- [What the exercise asks]: Exact copies of the lines from the one with "Ltd (180, 1371)" through the last line of the entries, and no pictures, make up the answer.

- [Data to use]:
-*-*-

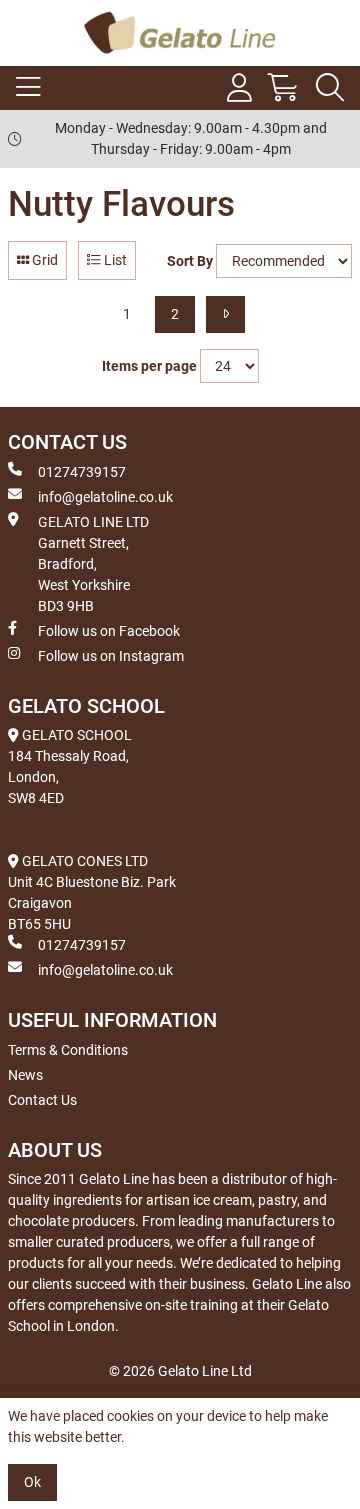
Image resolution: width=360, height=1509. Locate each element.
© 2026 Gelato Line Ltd (180, 1371)
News (25, 1075)
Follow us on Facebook (109, 631)
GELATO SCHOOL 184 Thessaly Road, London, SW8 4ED (70, 766)
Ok (32, 1482)
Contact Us (42, 1100)
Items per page (149, 366)
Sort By (190, 261)
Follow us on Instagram (111, 656)
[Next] (225, 314)
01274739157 (82, 472)
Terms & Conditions (68, 1050)
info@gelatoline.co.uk (105, 497)
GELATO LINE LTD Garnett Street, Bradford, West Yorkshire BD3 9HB (93, 564)
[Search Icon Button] (330, 88)
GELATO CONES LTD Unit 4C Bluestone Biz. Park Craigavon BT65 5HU (92, 892)
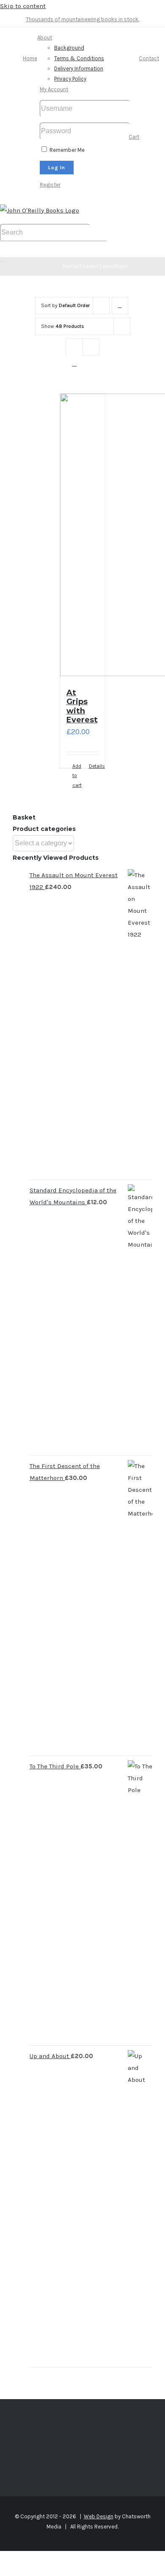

-*-*-

- [Response area]:
© 2026 Gelato Line Ltd (180, 1371)
News (25, 1075)
Follow us on Facebook (109, 631)
GELATO SCHOOL 184 Thessaly Road, London, SW8 4ED (70, 766)
Ok (32, 1482)
Contact Us (42, 1100)
Items per page (149, 366)
Sort By (190, 261)
Follow us on Instagram (111, 656)
[Next] (225, 314)
01274739157 (82, 472)
Terms & Conditions (68, 1050)
info@gelatoline.co.uk (105, 497)
GELATO LINE LTD Garnett Street, Bradford, West Yorkshire BD3 9HB (93, 564)
[Search Icon Button] (330, 88)
GELATO CONES LTD Unit 4C Bluestone Biz. Park Craigavon BT65 5HU (92, 892)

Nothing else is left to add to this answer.